5. Women are the main characters in Guernica:
If one looks closely at the picture, they will see that all the main characters are indeed women. A woman with a dead child in her arms being the most powerful one. Women represent life, as well as pain, and hence Picasso used women to convey the agony we see in Guernica.
6. The painting was criticized, but later used by Nazi Germany:
The antifascist message in the painting intrigued scholars and hence the message in the painting had been discussed across the world. For the same reason, it became the butt of criticism from apologizers of fascism. The German guidebook for Paris International Exposition advised people from visiting Picasso’s piece.

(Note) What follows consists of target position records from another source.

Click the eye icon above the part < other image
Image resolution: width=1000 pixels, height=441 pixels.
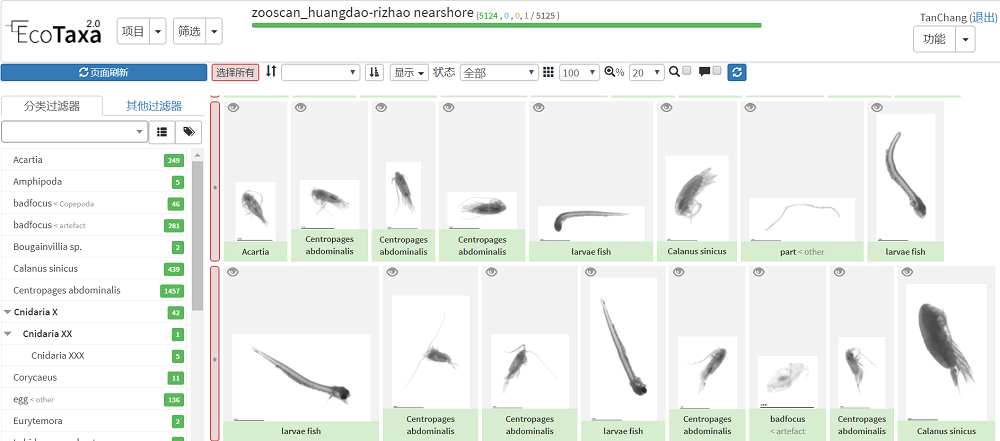click(751, 108)
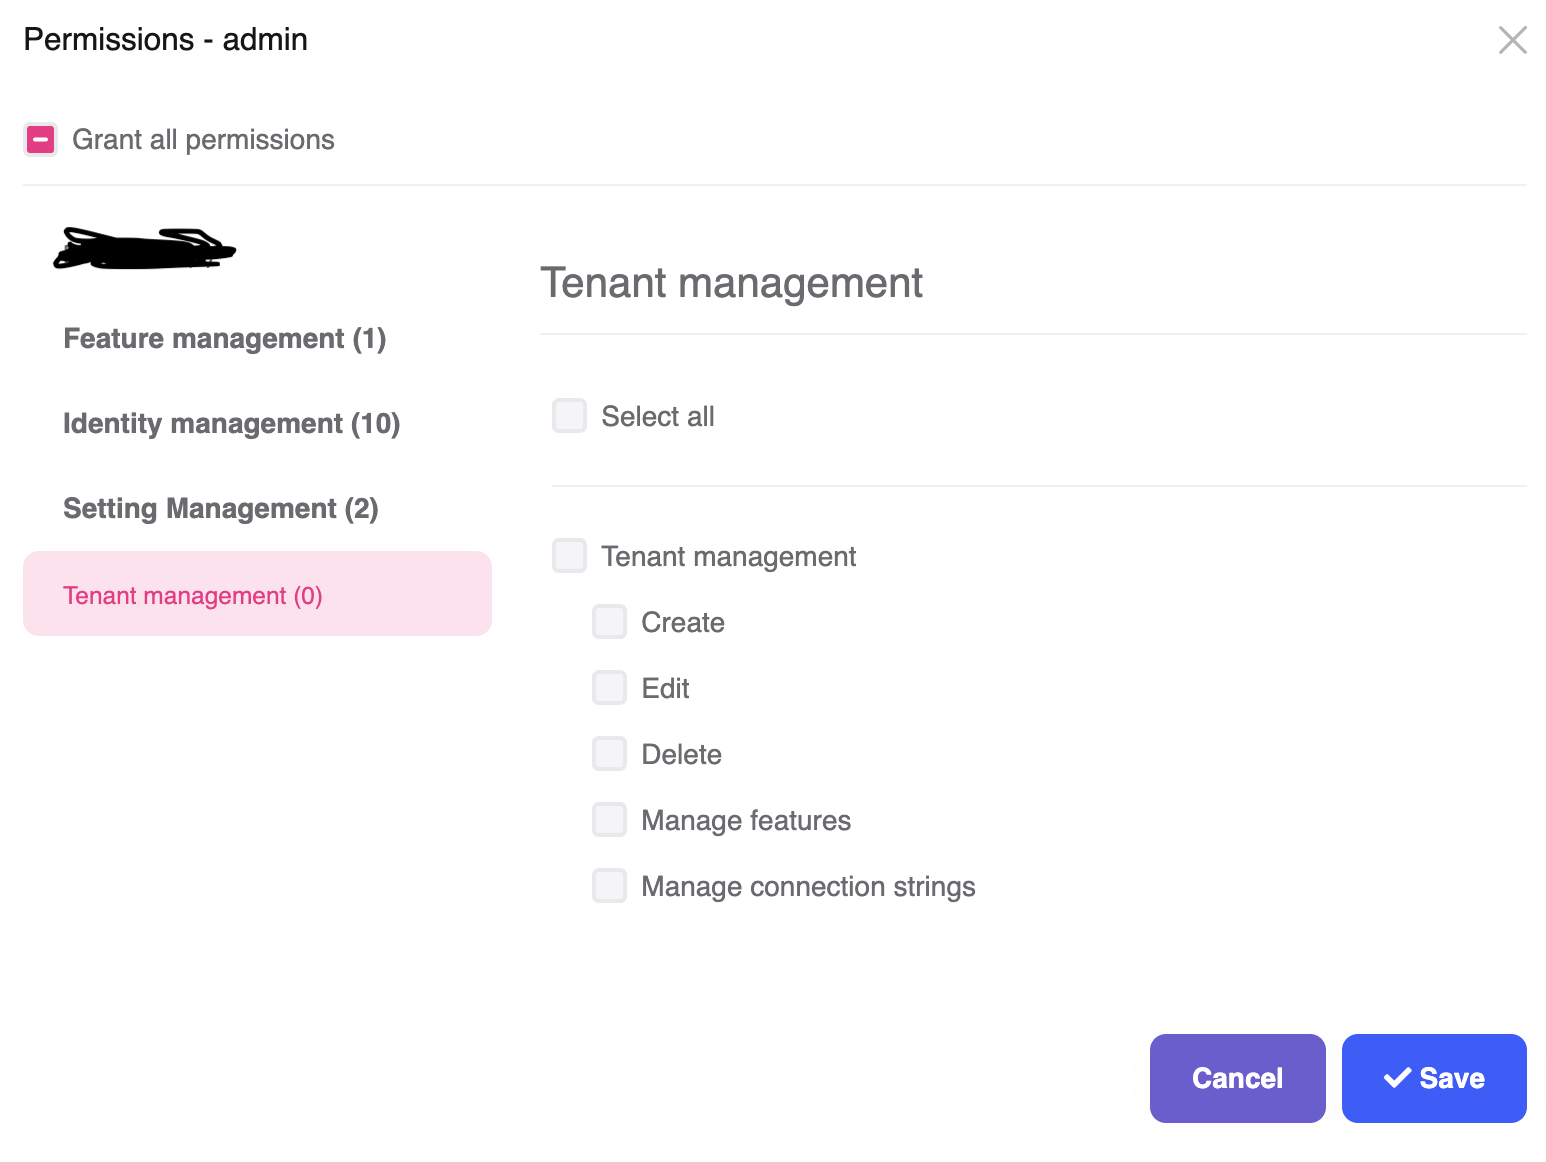1546x1162 pixels.
Task: Click the checkmark icon on Save button
Action: click(x=1397, y=1078)
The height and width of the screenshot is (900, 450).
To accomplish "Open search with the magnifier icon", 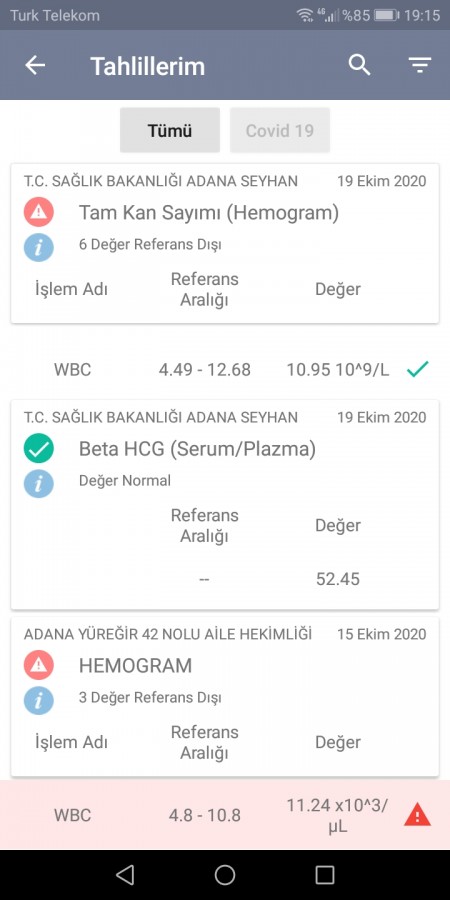I will (359, 65).
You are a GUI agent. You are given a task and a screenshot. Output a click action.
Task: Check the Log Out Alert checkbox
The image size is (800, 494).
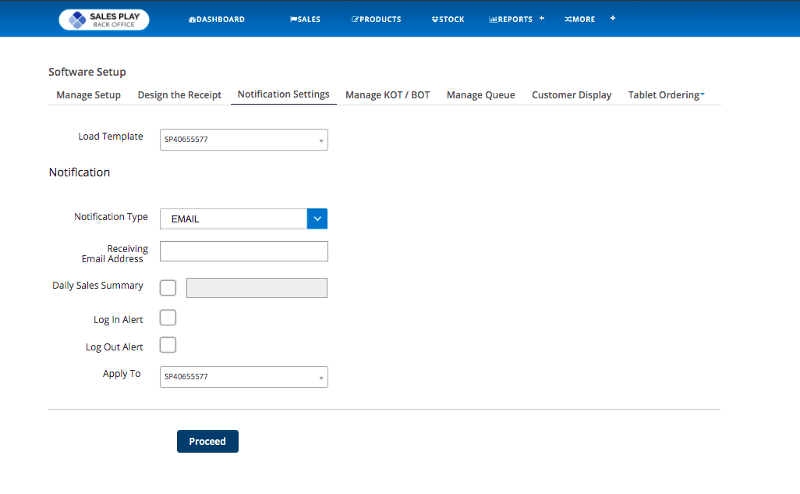[x=168, y=345]
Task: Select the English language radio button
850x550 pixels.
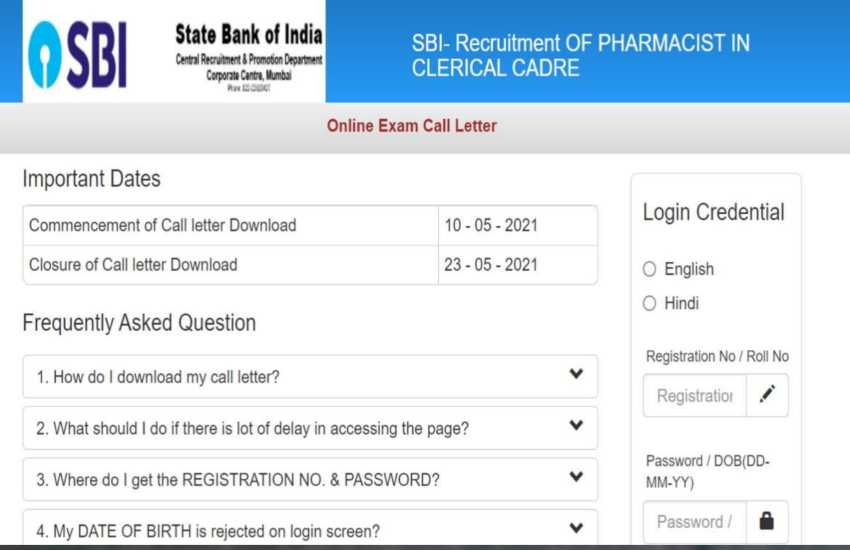Action: (x=650, y=269)
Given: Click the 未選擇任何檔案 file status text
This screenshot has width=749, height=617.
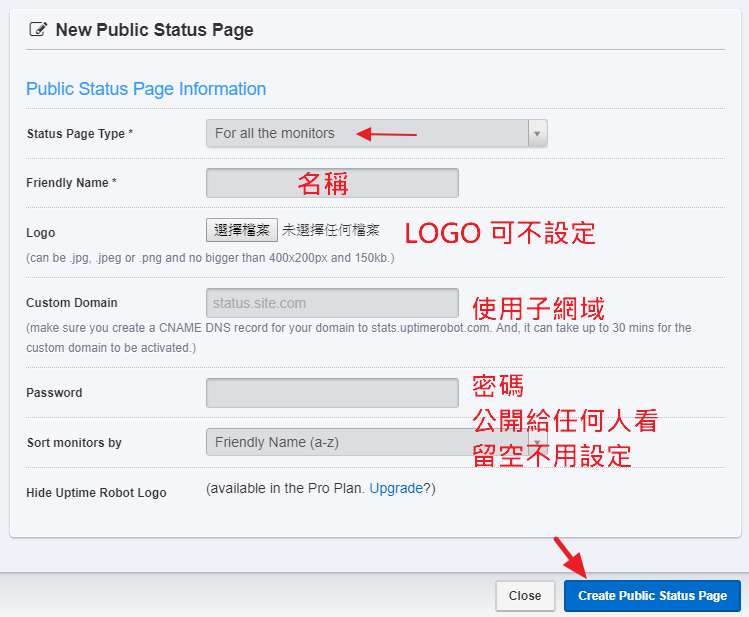Looking at the screenshot, I should 331,230.
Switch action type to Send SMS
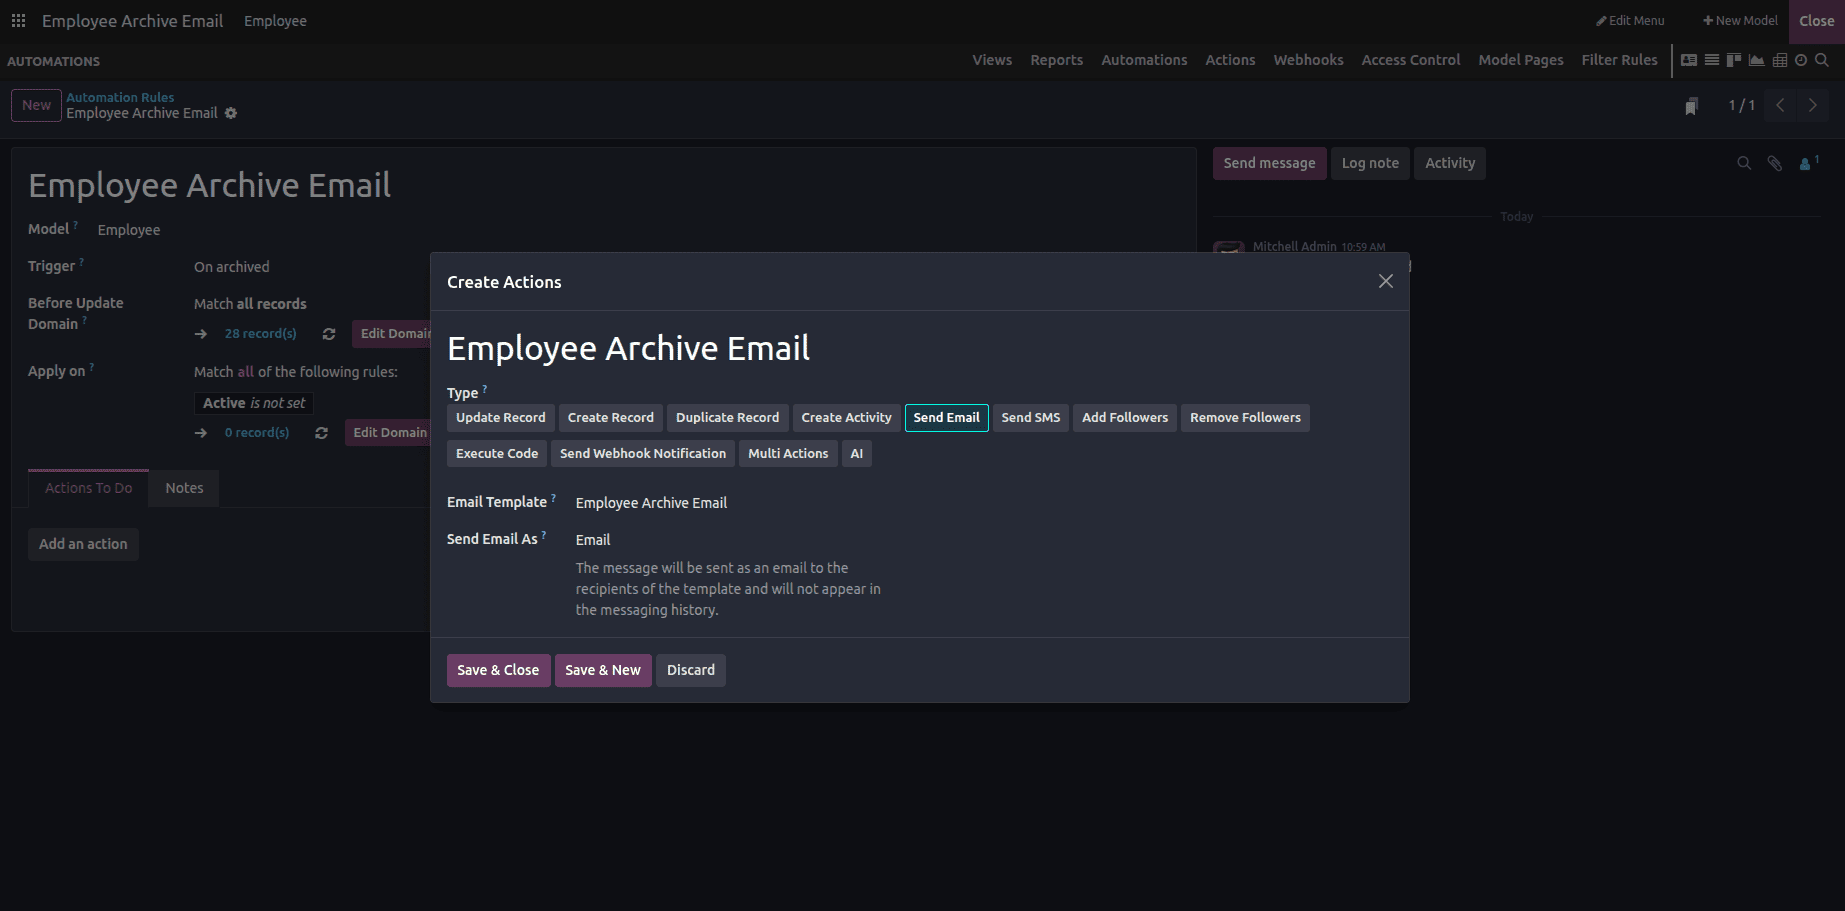Screen dimensions: 1845x911 [x=1030, y=417]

They described the painting as “a hodgepodge of body parts that any four-year-old could have painted”. The irony is that, in the year 1990, the German military misunderstood the piece and used it in a recruitment ad with the slogan “Hostile images of the enemy are the fathers of war”.
7. The vandalism by anti-war activists:
Picasso prevented the painting from staying in Spain until liberty and democracy were brought to the country but he loaned the painting to the Museum of Modern Art due to the fear of Nazi-occupied France. Whilst there, an anti-war activist Tony Shafrazi (who went on to become one of the world’s renowned art dealers) spray-painted “KILL ALL LIES” in red all over the painting. He did this to make a statement against the Vietnam War. Fortunately, the paint was removed and the painting restored.
8. A reproduction of Guernica once covered up at the United Nations:
The entrance of the UN security council was adorned with a recreation of Picasso’s Guernica in the form of a tapestry. The then US secretary of state, Colin Powell testified in favor of the war on Iraq, the tapestry was covered with a blue curtain during the broadcast of this speech. Reports suggested that it was covered because it could have been unpleasant for viewers along with Bush’s government claiming it to be an inappropriate backdrop for declaration of war.
9. Guernica was originally a commissioned painting:
The Spanish government commissioned Picasso to create a huge mural for the Spanish pavilion. At that time, Picasso was originally working on something else but he dropped everything to work on this mural when he heard about the bombings on Guernica. This was not what he was actually supposed to give but he got so affected by this painting that he made on a mural on this itself. It was made to show the agony of mothers and children, unveiled at the Paris exhibition which made it very popular for the destruction of war on innocent people.
10. Picasso put together another critique of Franco side by side Guernica:
It is said that Picasso made Guernica in just a month, which in itself is impressive but that wasn’t Picasso’s sole motive. Picasso published a set of etching and aquatint prints in January 1937, titled ‘The Dream and Lie of Franco’ and delivered Guernica to the Spanish Pavilion on June 7 of the same year, and at the same time added a second batch of images to ‘The Dream and Lie of Franco’.
“Painted in the wake of a 1937 fascist bombing, ‘Guernica’ has grown to stand for war atrocities being experienced all over the world”.
Picasso had been looking for something to paint for 3 years and this commission to produce a mural by the Spanish Pavilion in 1937 gave him an opportunity to paint something that came to be known as one of the most historic paintings in the world. Guernica is now, one of the ‘greatest’ works of art and a strong statement against war.